A new study has shown that adults don’t need to be given a tetanus booster shot every 10 years. This would save millions of dollars in health care costs if the adult vaccination schedule was revised.
Tetanus, or as it is commonly called, lockjaw, is a very serious disease. The Centers for Disease Control and Prevention (CDC) estimates that 13 percent of people who contract tetanus die, and in some at-risk populations, the mortality rate jumps to 30 percent.
While a natural immunity is often conferred after surviving an infectious disease, tetanus is not one of those diseases, and if someone survives a lockjaw infection, they can get it again. That’s why young children have to go through a five-shot series and then face regularly scheduled booster shots to maintain a defense against infection.
Currently, the CDC recommends that adults need a tetanus booster shot every 10 years to be safe from infection, but new research from the Oregon Health & Science University (OHSU) suggests the CDC schedule of booster shots may be overdoing it a bit, reports the Inquisitr.
“We have always been told to get a tetanus shot every 10 years, but actually, there is very little data to prove or disprove that timeline,” said researcher Mark Slifka, a professor at the Oregon National Primate Research Center at OHSU. UPI says the researchers also say that a revised adult vaccination schedule could save the health care industry hundreds of millions of dollars.
The study was limited in its scope, examining only 546 adults who had been given all the needed five-dose schedule of childhood vaccinations for tetanus. Slifka said, “When we looked at the levels of immunity among 546 adults, we realized that antibody titers against tetanus and diphtheria lasted much longer than previously believed.”
The research team concluded that adults actually appeared to have a 30-year immunity to tetanus and diphtheria after having the childhood vaccination series. Slifka believes that if a revised adult vaccination schedule were to be implemented, adults, after completing the childhood series would only have to have a tetanus booster at age 30 and again at age 60.
“If you ask around, you often find that it is hard for people to remember if they had their last tetanus shot eight years ago or even 11 years ago,” says Slifka on the OHSU website. “If we were to use a simple age-based system, people would only have to remember to get their shots when they turn 30 and again when they turn 60.”

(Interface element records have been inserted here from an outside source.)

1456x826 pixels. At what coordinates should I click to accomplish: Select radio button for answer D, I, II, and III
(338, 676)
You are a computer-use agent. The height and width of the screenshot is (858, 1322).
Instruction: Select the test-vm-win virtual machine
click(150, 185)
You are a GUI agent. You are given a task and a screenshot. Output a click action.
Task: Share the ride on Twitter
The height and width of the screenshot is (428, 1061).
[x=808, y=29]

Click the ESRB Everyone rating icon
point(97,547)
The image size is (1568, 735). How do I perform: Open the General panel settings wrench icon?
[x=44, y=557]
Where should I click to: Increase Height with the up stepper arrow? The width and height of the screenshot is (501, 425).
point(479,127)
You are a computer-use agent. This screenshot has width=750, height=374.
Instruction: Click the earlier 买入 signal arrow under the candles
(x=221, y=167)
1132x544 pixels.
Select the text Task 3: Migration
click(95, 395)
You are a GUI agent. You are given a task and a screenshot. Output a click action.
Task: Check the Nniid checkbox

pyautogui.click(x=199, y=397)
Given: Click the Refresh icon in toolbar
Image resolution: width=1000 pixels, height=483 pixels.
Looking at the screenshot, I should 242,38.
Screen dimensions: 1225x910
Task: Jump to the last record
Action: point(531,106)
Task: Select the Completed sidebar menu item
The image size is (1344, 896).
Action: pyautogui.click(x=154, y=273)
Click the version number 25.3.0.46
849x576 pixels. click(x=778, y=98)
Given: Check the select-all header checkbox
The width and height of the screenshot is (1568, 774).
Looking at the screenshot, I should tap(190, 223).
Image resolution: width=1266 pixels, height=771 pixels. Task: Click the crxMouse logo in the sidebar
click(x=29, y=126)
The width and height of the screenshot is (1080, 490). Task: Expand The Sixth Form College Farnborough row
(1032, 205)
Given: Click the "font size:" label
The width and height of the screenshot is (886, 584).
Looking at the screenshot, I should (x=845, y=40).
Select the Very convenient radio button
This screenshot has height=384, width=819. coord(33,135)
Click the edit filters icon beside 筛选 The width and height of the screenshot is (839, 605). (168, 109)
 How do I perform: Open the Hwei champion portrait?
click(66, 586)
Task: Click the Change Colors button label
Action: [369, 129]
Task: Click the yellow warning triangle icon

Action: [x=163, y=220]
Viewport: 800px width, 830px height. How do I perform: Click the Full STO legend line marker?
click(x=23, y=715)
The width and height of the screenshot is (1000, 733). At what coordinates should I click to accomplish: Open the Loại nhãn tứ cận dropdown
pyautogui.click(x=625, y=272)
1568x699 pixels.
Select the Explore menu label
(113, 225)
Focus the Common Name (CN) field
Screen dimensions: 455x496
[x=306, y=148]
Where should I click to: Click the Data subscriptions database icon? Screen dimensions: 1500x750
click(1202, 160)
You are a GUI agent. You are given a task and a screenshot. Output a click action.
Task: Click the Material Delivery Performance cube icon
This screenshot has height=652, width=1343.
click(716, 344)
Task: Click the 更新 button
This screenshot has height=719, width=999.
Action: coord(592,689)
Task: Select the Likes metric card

Based on the number of adults who get tetanus boosters every 10 years, the study suggests that changing to a 30-year schedule would cut the number of vaccinations by two-thirds, saving $280 million in health care costs, or about $1 billion in four years.
The study, “Durability of Vaccine-Induced Immunity Against Tetanus and Diphtheria Toxins: A Cross-sectional Analysis,” was published in the journal Clinical Infectious Diseases on March 21, 2016.